On hospital day 5, temporal artery ultrasonography revealed no evidence of temporal arteritis. The intravenous antibiotics were stopped, and a once-daily course of intravenous methylprednisolone (62.5 mg) was started. A biopsy was performed at the right temporal artery. It showed an intimal thickening and inflammatory cells within the media of arterial wall (Fig. 1B and 1C). GCA was thereby confirmed and intravenous steroid therapy was maintained. The C-reactive protein and erythrocyte sedimentation rate level had both decreased after 3 days of steroid treatment, to 2.86 mg/dL and 79 mm/hr, respectively.
On hospital day 13, the patient's VA OD had improved to 6 / 20, and disc swelling had decreased.

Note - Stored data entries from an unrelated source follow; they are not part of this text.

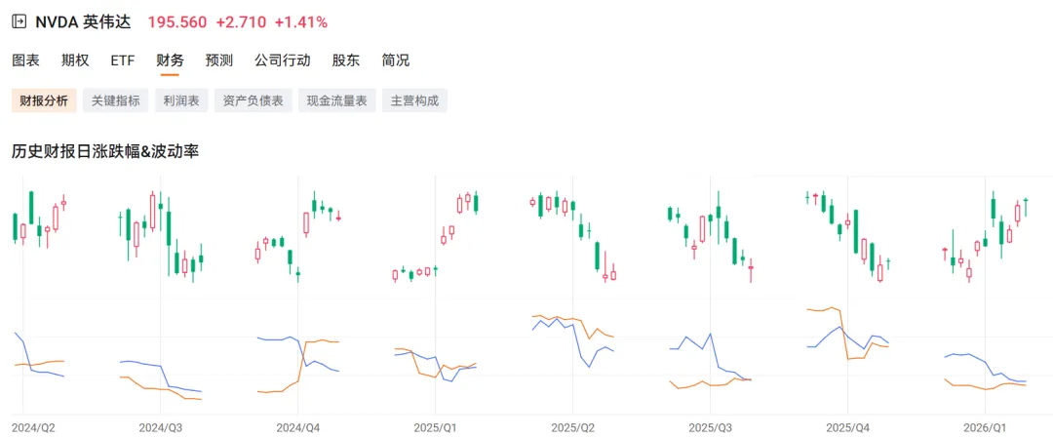Select the 财报分析 sub-tab
The height and width of the screenshot is (437, 1053).
(x=40, y=100)
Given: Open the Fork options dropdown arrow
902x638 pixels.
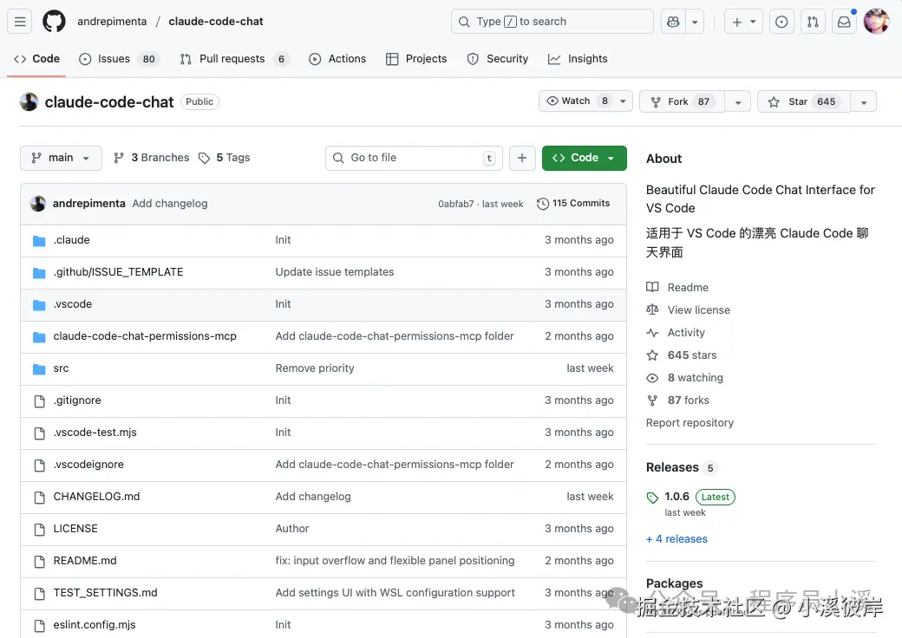Looking at the screenshot, I should [x=737, y=101].
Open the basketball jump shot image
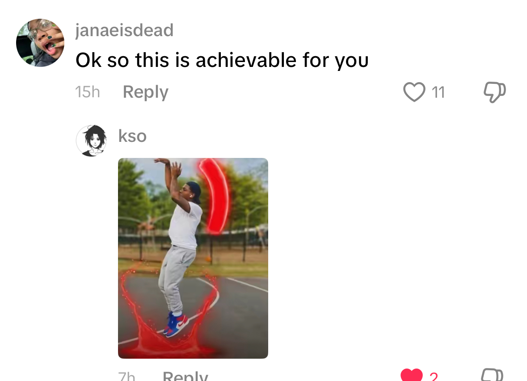Screen dimensions: 527x381 tap(193, 258)
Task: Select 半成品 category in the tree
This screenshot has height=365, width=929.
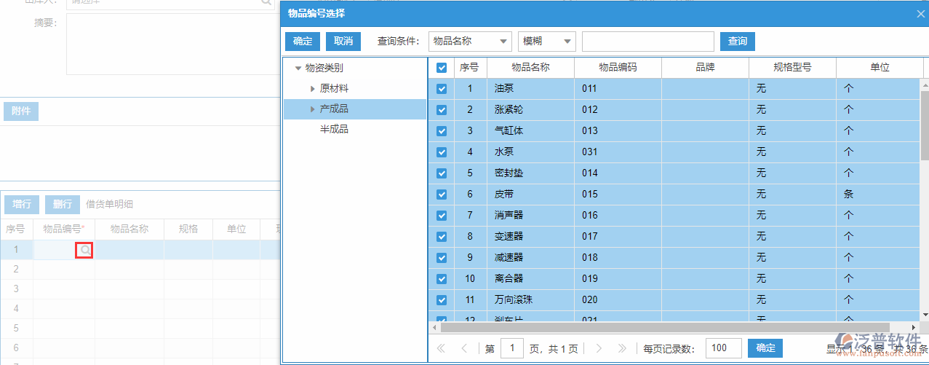Action: pos(334,130)
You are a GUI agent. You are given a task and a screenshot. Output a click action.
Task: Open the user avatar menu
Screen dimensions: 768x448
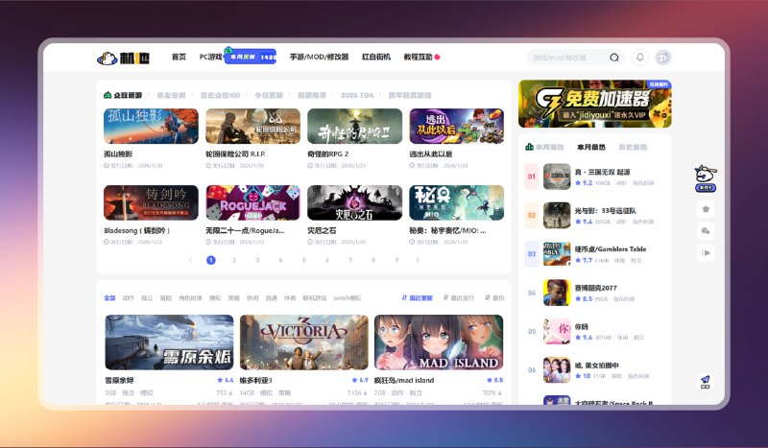[x=662, y=58]
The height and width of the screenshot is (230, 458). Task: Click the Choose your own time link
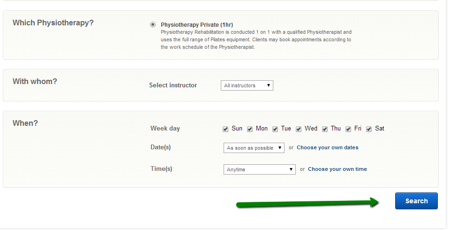(337, 169)
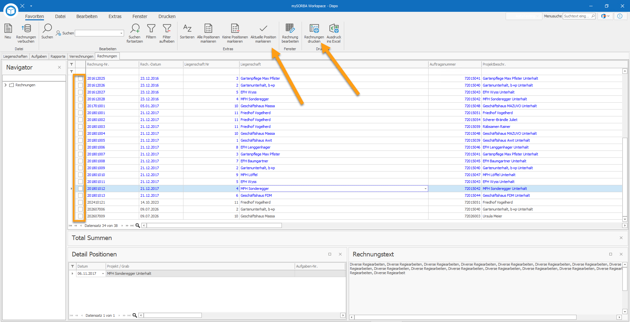630x322 pixels.
Task: Open the Datum dropdown in Detail Positionen
Action: 103,273
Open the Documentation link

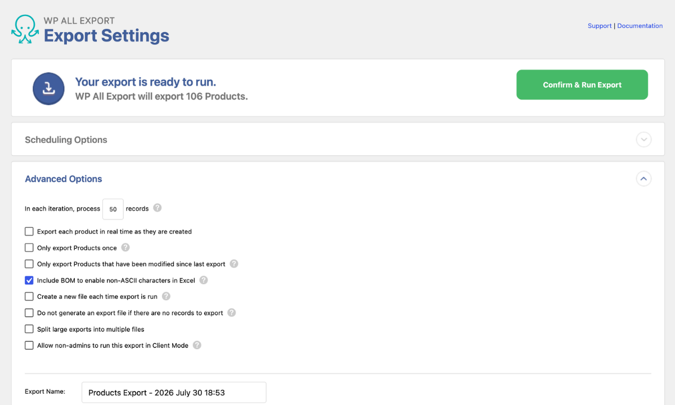[x=640, y=26]
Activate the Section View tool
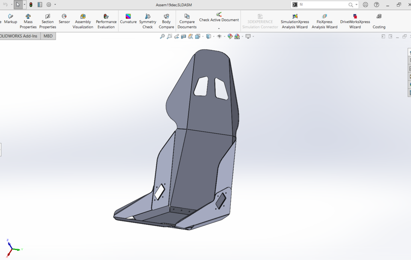This screenshot has height=260, width=411. (x=183, y=36)
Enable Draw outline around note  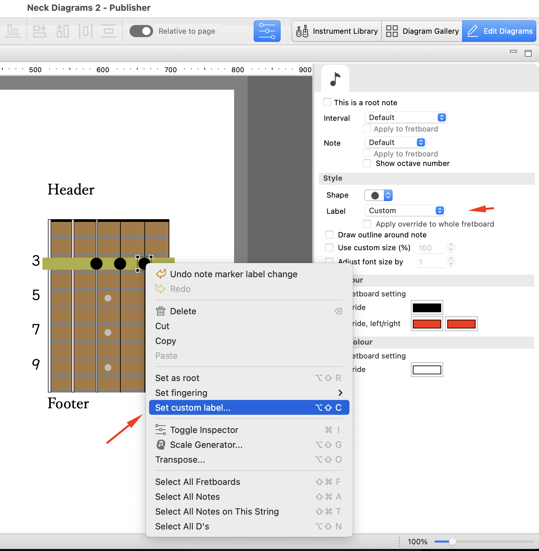[329, 234]
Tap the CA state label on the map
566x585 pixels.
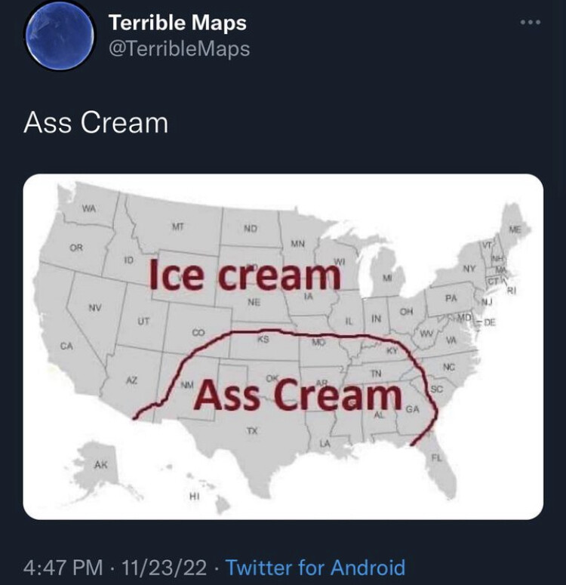tap(66, 346)

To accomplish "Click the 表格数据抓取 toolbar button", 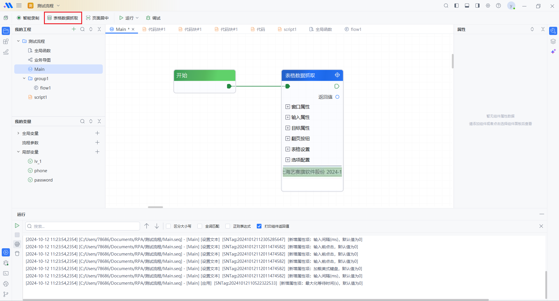I will click(63, 18).
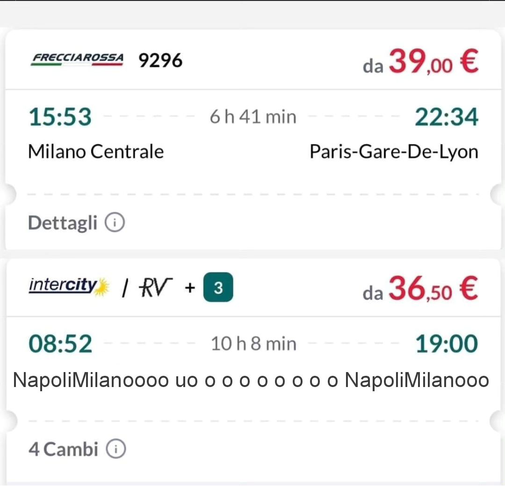Click the 19:00 arrival time
This screenshot has height=493, width=505.
click(447, 344)
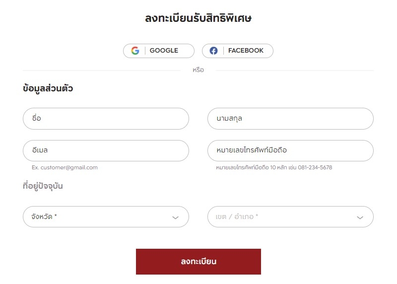The height and width of the screenshot is (284, 397).
Task: Click the Ex. customer@gmail.com hint text
Action: pos(65,168)
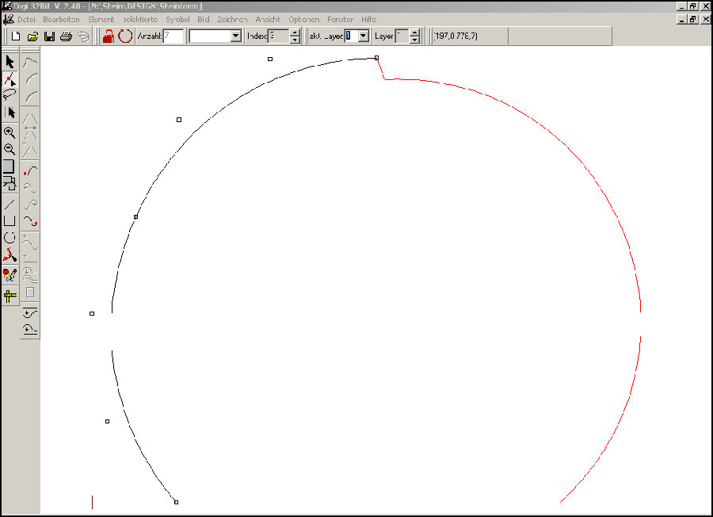This screenshot has height=517, width=713.
Task: Click the zoom in magnifier tool
Action: (x=10, y=132)
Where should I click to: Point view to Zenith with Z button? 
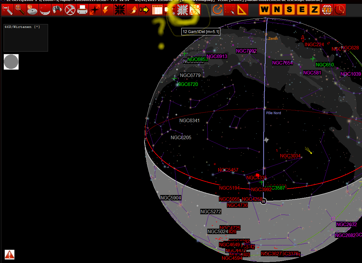tap(315, 10)
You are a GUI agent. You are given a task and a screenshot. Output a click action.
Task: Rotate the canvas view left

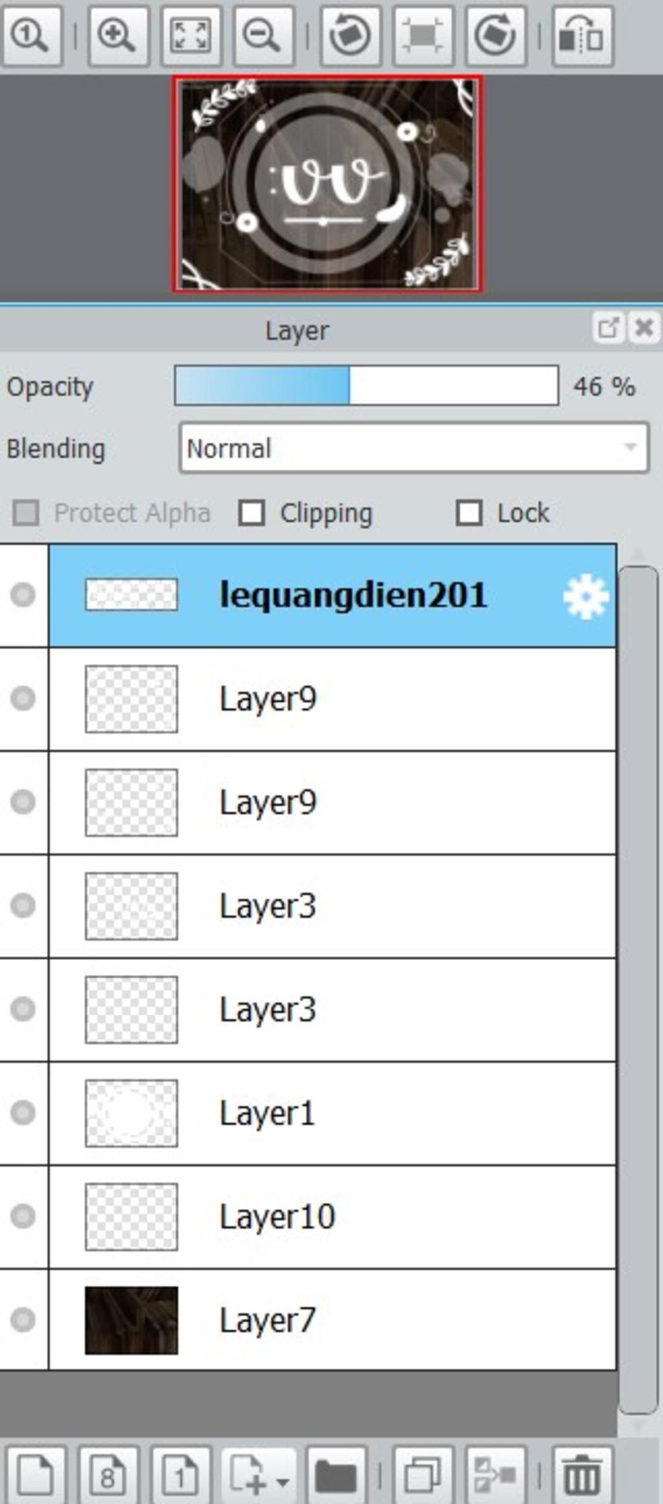click(350, 36)

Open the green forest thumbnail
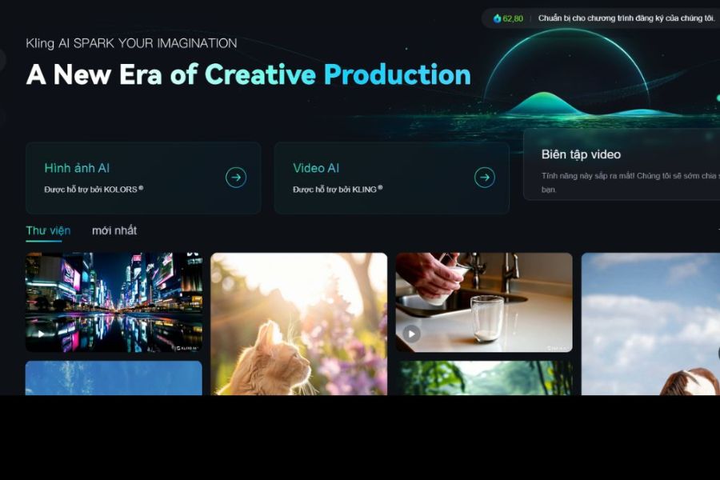coord(485,378)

His general condition had also improved. Oral prednisolone therapy was slowly tapered from 60 mg per day to 15 mg per day. However, after 1 month, the patient's VA OD had decreased to 3 / 20, and visual field testing showed a progressed visual field defect. What is more, pale optic disc in OD was found upon fundus examination (Fig. 1D). Optical coherence tomography revealed decreased macular ganglion cell layer thickness in OD. OS had not been affected.
In summary, we presents a case of AAION with typical systemic symptoms of GCA and pathological findings of diffuse inflammatory cell infiltration of the temporal artery in an elderly Korean man. To our knowledge, there has only been one other report of a biopsy confirmed case of GCA-related AAION in Korea [2]. However, unlike our patient, the previous report involve silent GCA with no systemic symptoms. Therefore, this is the first biopsy confirmed report of GCA-associated AAION with typical systemic symptoms of GCA in Korea.
In conclusion, although GCA-associated AAION is very rare in Koreans, it can indeed occur. A rapid diagnostic work-up involving erythrocyte sedimentation rate, C-reactive protein and temporal artery biopsy, as well as prompt corticosteroid treatment, may be necessary to save the vision in the affected eye, and to prevent the involvement of the other eye.

Conflicts of interest

Conflict of Interest: No potential conflict of interest relevant to this article was reported.

REFERENCES

1. Chacko JG, Chacko JA, Salter MW. Review of giant cell arteritis. Saudi J Ophthalmol 2015;29:48-52.
crossref pmid
2. Cha DM, Lee T, Choe G, et al. Silent giant cell arteritis in an elderly Korean woman. Korean J Ophthalmol 2013;27:224-227.
crossref pmid pmc
3. Rahman W, Rahman FZ. Giant cell (temporal) arteritis: an overview and update. Surv Ophthalmol 2005;50:415-428.
crossref pmid
Fig. 1

(A) Fundus photograph taken at initial examination of the right eye shows a chalky, white disc swelling. (B,C) Histopathology presentations of a right temporal arterial biopsy. (B) Diffuse thickening of the intima and fragmentation of the internal elastic lamina of the arterial wall (elastin stain, ×40). (C) Inflammatory cells within the arterial wall, especially in the media (H&E, ×40). (D) After 1 month of treatment, a pale optic disc was found in the right eye.